Excerto da fonte —

03 Jun 2016

Cerveja artesanal beata quer marcar a região

A produção de cerveja artesanal começa a tornar-se comum no nosso país. Hugo Lopes, natural de Paços de Brandão mas com raízes lamacenses, e Sérgio Sousa, de Gondomar, seguiram esta linha e são os responsáveis pela produção de uma nova cerveja artesanal.

Engenheiros electrotécnicos e amigos de faculdade, desde cedo tinham a ideia de criar uma empresa, só não esperavam que fosse deste cariz. "A cerveja sempre acompanhou o nosso percurso académico", brinca Hugo Lopes. Chegaram à conclusão que a cerveja e a sua qualidade vai além daquilo que se conhece por cá e o que começou como um passatempo, depois do feedback que foram obtendo e da qualidade da cerveja produzida, chegou a um outro patamar. A formação contínua que vão fazendo em workshops ajuda esta dupla de engenheiros a apurar os seus sentidos gustativos.

Sérgio Sousa recorda que começou a produzir cerveja no final de 2012 "por carolice". "Falei com o Hugo, ele mostrou-se interessado e começamos a produzir a Beata já nos finais de 2014, início de 2015", conta. Hugo Lopes revela que o espaço cedido pelo avô "ajudou a avançar com o projecto" cujos objectivos estão perfeitamente traçados. "O gozo que temos é ver as pessoas a beber e gostar do nosso produto. Queremos que seja de excelência, que marque e que identifique Santa Maria da Feira", refere.

Dados —

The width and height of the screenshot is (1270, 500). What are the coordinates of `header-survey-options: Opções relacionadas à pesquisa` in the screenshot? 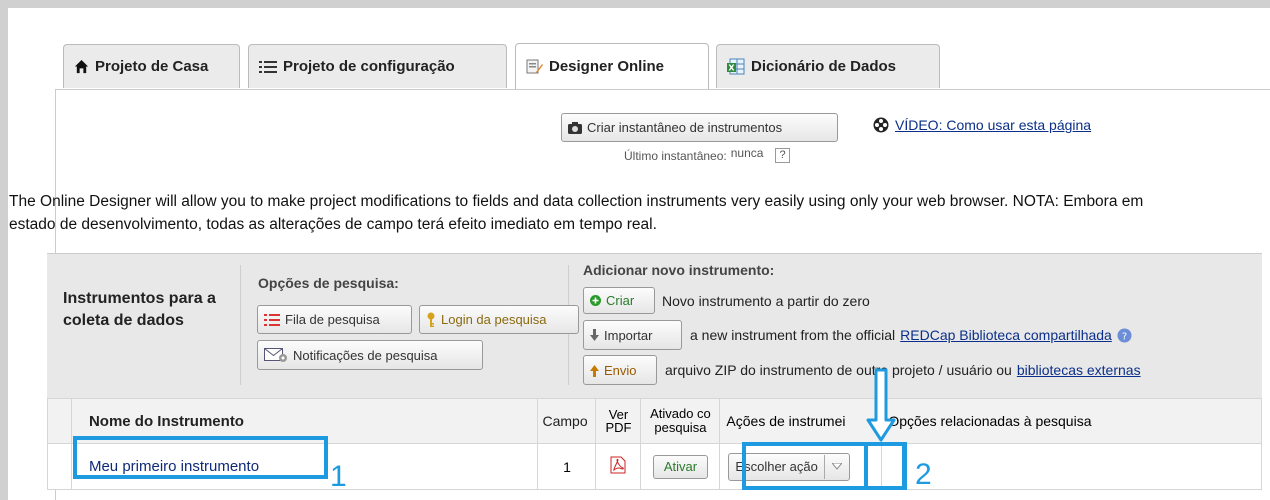 It's located at (1072, 421).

As suas instruções — Retome o excerto sobre a cerveja artesanal Beata, continuando-o a partir da última frase apresentada. A listagem não tem qualquer relação com o excerto.

Resposta —
São já três os estilos diferentes que a Beata tem. A Stout, a Indian Pale Ale (IPA) e a American Pale Ale (APA). A Beata Stout é uma cerveja preta cuja intenção é destacar um sabor mais arrojado a torrado e café. Já a IPA tem um estilo mais inglês, com mais lúpulo (ingrediente que destaca o amargor da bebida). É, segundo Hugo Lopes, "uma cerveja mais intensa e até mais picante". Por sua vez, a APA é quase como uma cópia da IPA, "mais leve, mais fresca e mais clara". Apesar desta variada escolha, os dois produtores estão já a preparar uma nova Beata. A Blonde Ale. "É uma cerveja belga, já fizemos um lote há relativamente pouco tempo. Estamos a testar, vamos esperar pelo resultado final até porque existem receitas que demoram anos a ficar concluídas", projecta Hugo Lopes.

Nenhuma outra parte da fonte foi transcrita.